Composite area

Geometry Level 2

The diameter of semicircle $n$ with center at $Y$ is thrice the radius of semicircle $m$ with center at $X$ . Quadrilateral $BCED$ is a rectangle and triangle $FBD$ is an equilateral triangle. The altitude of triangle $ABC$ is twice the radius of semicircle $m$ . If the area of triangle $ABC$ is $32$ , find the area of the whole figure.

2(64+18\sqrt{5}+13\pi)

32\left(4+9\sqrt{3}+\dfrac{8}{7}\pi \right)

128+36\sqrt{3}+26\pi

224+144\sqrt{3}+80\pi

1 solution

A Former Brilliant Member
Oct 12, 2017

Let $r$ be the radius of semicircle $n$ . Then

$A_{ABC}=\dfrac{1}{2}bh$

$32=\dfrac{1}{2}(2r)(2r)$

$64=4r^2$

$16=4r$

$r=4$

It follows that the diameter of semicircle $n$ is $3(4)=12$ and $CE=BD=12$ and $DE=BC=8$ .

- **Listed entries**
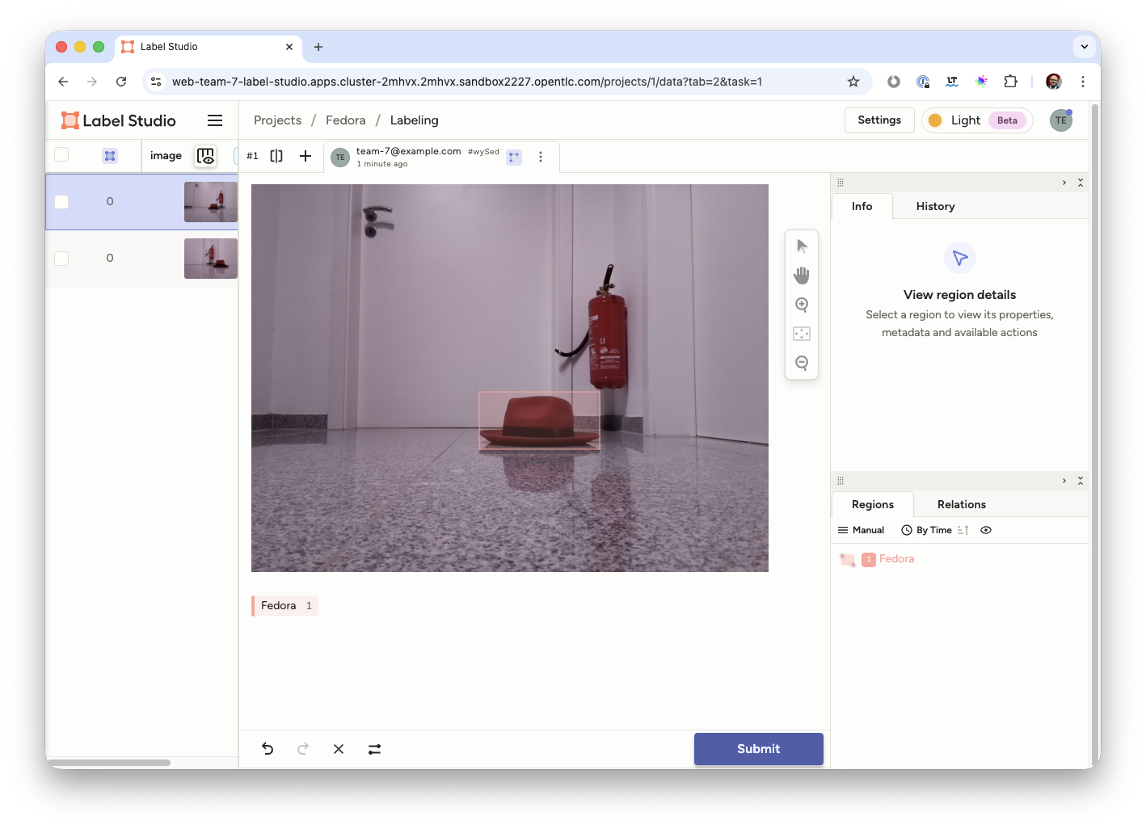Image resolution: width=1146 pixels, height=829 pixels.
Task: Click the zoom in magnifier tool
Action: click(801, 305)
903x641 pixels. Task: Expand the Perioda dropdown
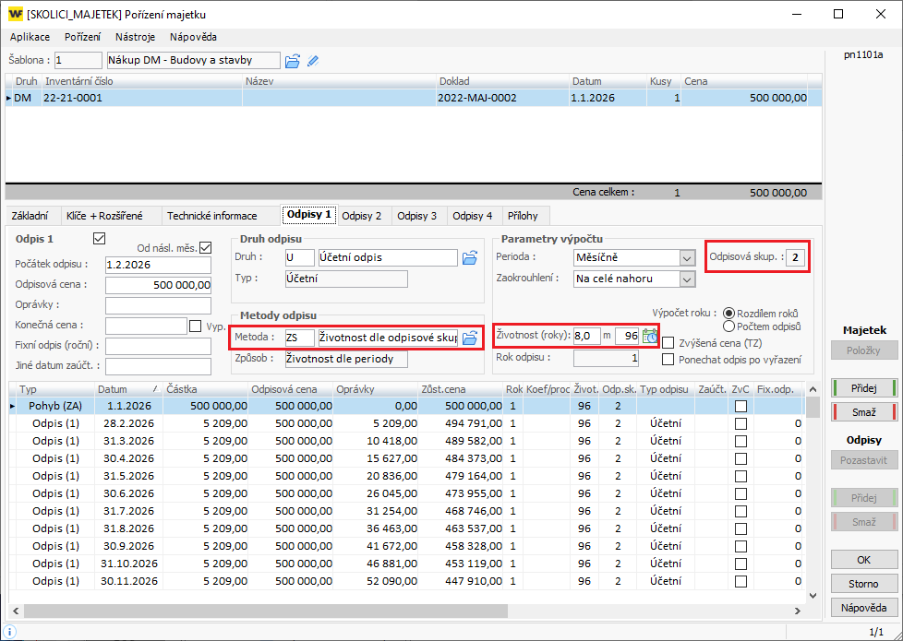(x=687, y=257)
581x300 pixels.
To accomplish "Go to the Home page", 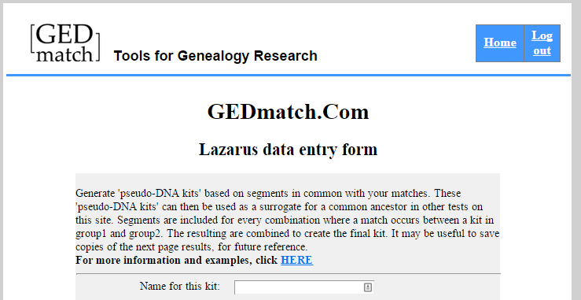I will tap(500, 43).
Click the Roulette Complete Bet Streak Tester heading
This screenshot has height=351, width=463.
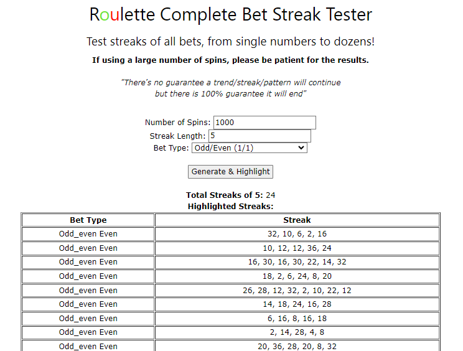point(231,14)
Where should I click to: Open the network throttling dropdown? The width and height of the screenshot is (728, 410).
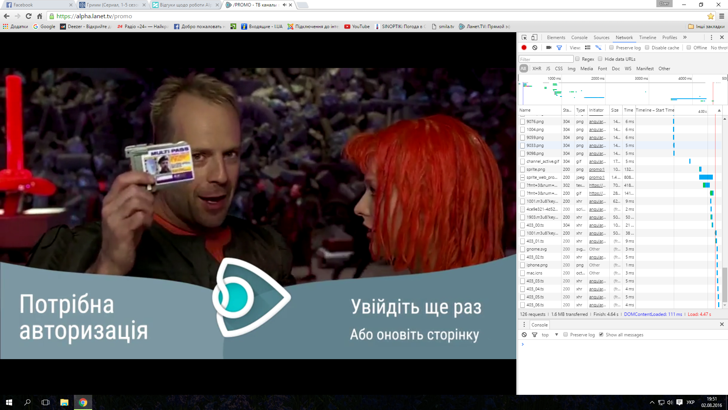[x=719, y=48]
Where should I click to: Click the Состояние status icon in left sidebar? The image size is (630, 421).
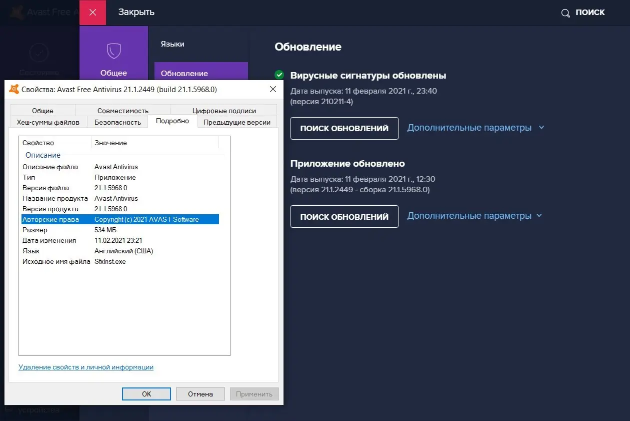click(x=39, y=52)
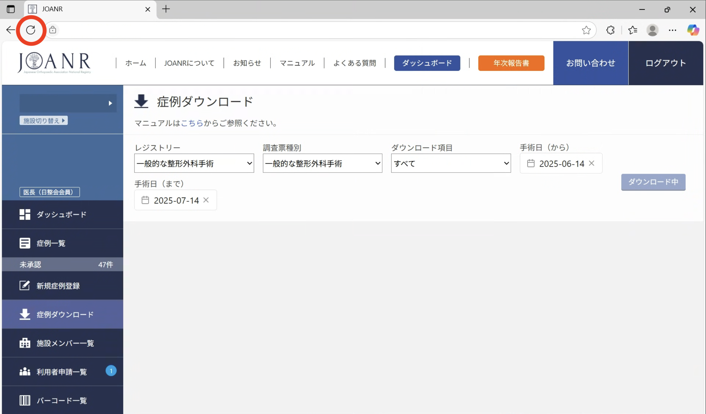Switch to the よくある質問 menu
Image resolution: width=706 pixels, height=414 pixels.
click(x=355, y=63)
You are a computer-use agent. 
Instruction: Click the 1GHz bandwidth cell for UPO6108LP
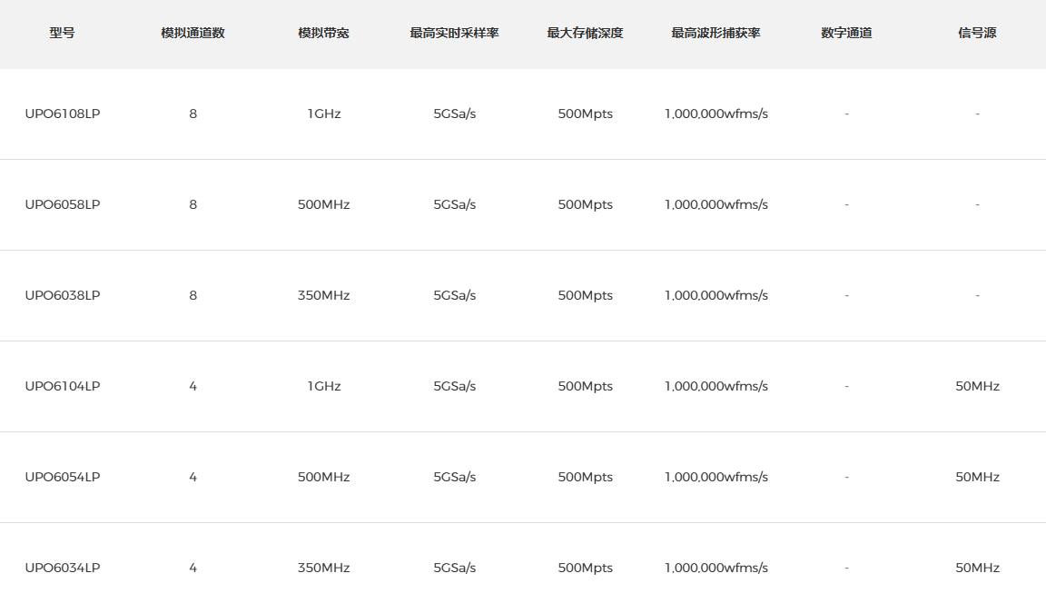coord(323,114)
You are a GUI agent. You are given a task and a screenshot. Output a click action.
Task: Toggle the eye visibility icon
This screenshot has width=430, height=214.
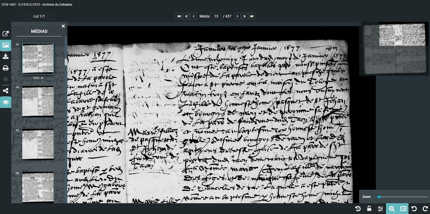[6, 102]
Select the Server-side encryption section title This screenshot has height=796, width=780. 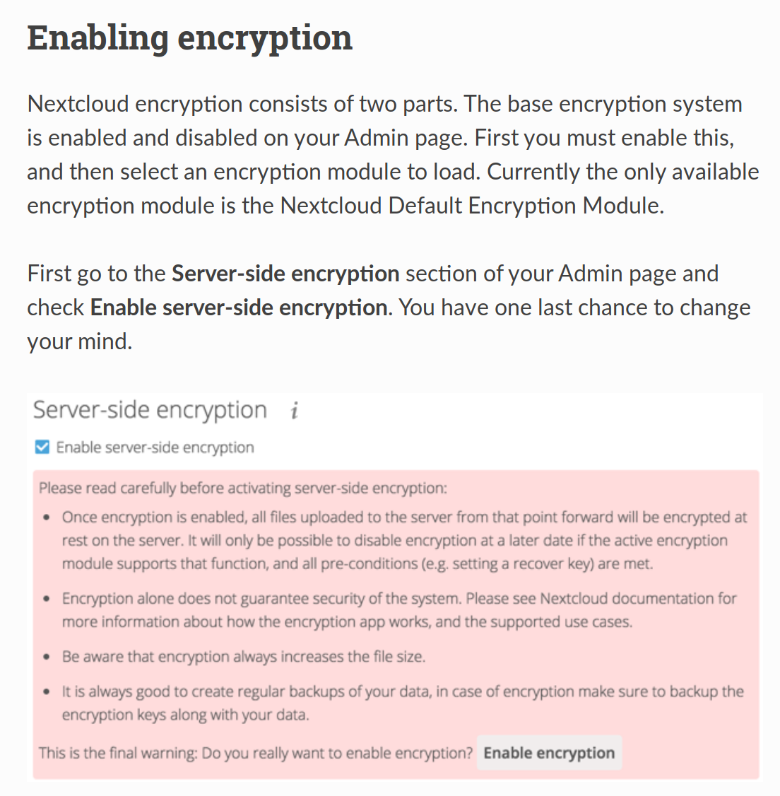149,409
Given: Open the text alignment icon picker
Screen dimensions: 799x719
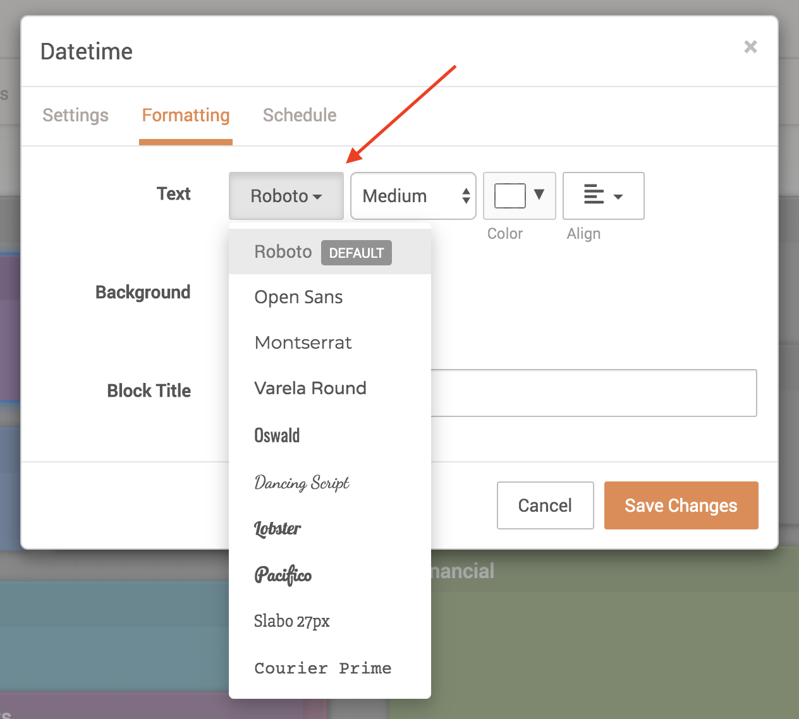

- **Exercise requirements**
1. List every answer choice offered on the composite area page.
2. On the composite area page, swap "thrice" for "three times" and reproduce everything from "Geometry Level 2" down to "the whole figure.".

- **Exercise solutions**
1.
2(64+18\sqrt{5}+13\pi)
32\left(4+9\sqrt{3}+\dfrac{8}{7}\pi \right)
128+36\sqrt{3}+26\pi
224+144\sqrt{3}+80\pi

2.
Geometry Level 2

The diameter of semicircle $n$ with center at $Y$ is three times the radius of semicircle $m$ with center at $X$ . Quadrilateral $BCED$ is a rectangle and triangle $FBD$ is an equilateral triangle. The altitude of triangle $ABC$ is twice the radius of semicircle $m$ . If the area of triangle $ABC$ is $32$ , find the area of the whole figure.